Stated goal:
Express the lines below as a Markdown table with the columns Number and Line, numbering each line and omitting blank ones. Begin at the line that contains "You are a computer-use agent. This", and stop after the line that contains "Action: point(217,851)".
------------------------------------------------------------
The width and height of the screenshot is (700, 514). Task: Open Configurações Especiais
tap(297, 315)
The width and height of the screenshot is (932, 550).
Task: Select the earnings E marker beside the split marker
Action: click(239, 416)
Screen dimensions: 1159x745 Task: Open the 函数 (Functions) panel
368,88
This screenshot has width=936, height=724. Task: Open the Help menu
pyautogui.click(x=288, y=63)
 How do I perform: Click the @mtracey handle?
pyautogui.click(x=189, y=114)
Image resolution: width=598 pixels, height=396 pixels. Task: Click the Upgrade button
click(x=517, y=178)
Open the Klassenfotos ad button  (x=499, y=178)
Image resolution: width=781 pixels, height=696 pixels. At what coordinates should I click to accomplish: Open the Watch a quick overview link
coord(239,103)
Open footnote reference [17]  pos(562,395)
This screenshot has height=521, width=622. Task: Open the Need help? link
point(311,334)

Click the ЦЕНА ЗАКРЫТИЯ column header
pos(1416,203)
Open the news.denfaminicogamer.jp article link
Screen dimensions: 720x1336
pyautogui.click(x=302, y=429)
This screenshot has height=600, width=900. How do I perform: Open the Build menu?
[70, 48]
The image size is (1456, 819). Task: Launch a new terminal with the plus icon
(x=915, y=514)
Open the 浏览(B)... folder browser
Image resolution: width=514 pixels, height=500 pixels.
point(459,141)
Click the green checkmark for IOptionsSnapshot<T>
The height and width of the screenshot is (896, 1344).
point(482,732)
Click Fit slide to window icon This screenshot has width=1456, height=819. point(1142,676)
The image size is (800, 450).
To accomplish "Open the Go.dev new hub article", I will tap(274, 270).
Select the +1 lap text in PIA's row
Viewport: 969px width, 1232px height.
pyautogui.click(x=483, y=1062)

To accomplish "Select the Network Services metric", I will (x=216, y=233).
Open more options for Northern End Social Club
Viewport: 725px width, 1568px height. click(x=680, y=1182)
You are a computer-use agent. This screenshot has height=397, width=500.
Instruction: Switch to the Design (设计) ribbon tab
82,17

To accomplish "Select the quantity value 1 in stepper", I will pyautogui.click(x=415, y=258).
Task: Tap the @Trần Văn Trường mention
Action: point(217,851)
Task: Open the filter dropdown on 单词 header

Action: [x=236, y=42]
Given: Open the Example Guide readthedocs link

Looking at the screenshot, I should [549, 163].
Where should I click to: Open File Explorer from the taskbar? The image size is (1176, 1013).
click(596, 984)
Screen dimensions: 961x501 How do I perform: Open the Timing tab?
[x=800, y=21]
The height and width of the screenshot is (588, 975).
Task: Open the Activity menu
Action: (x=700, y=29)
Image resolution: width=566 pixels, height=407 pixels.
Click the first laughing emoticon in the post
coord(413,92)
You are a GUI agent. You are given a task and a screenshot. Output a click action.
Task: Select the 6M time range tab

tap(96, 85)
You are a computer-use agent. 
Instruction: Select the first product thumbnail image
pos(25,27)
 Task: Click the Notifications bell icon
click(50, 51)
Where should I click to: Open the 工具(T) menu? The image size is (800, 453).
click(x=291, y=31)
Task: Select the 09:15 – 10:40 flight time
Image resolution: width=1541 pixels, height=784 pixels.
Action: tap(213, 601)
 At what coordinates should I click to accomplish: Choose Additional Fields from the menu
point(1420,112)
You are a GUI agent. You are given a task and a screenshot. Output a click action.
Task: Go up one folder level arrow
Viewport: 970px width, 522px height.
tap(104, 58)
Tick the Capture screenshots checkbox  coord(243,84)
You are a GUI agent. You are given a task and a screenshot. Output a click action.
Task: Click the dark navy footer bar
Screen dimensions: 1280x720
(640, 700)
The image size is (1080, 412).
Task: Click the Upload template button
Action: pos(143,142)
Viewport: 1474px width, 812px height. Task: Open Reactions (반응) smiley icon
------------------------------------------------------------
Problem solution:
| Number | Line |
|---|---|
| 1 | You are a computer-use agent. This screenshot has height=397, width=500. |
| 2 | Instruction: Switch to the Design (设计) ribbon tab |
| 3 | 82,17 |
| 4 | To accomplish "Select the quantity value 1 in stepper", I will pyautogui.click(x=415, y=258). |
| 5 | Task: Tap the @Trần Văn Trường mention |
| 6 | Action: point(217,851) |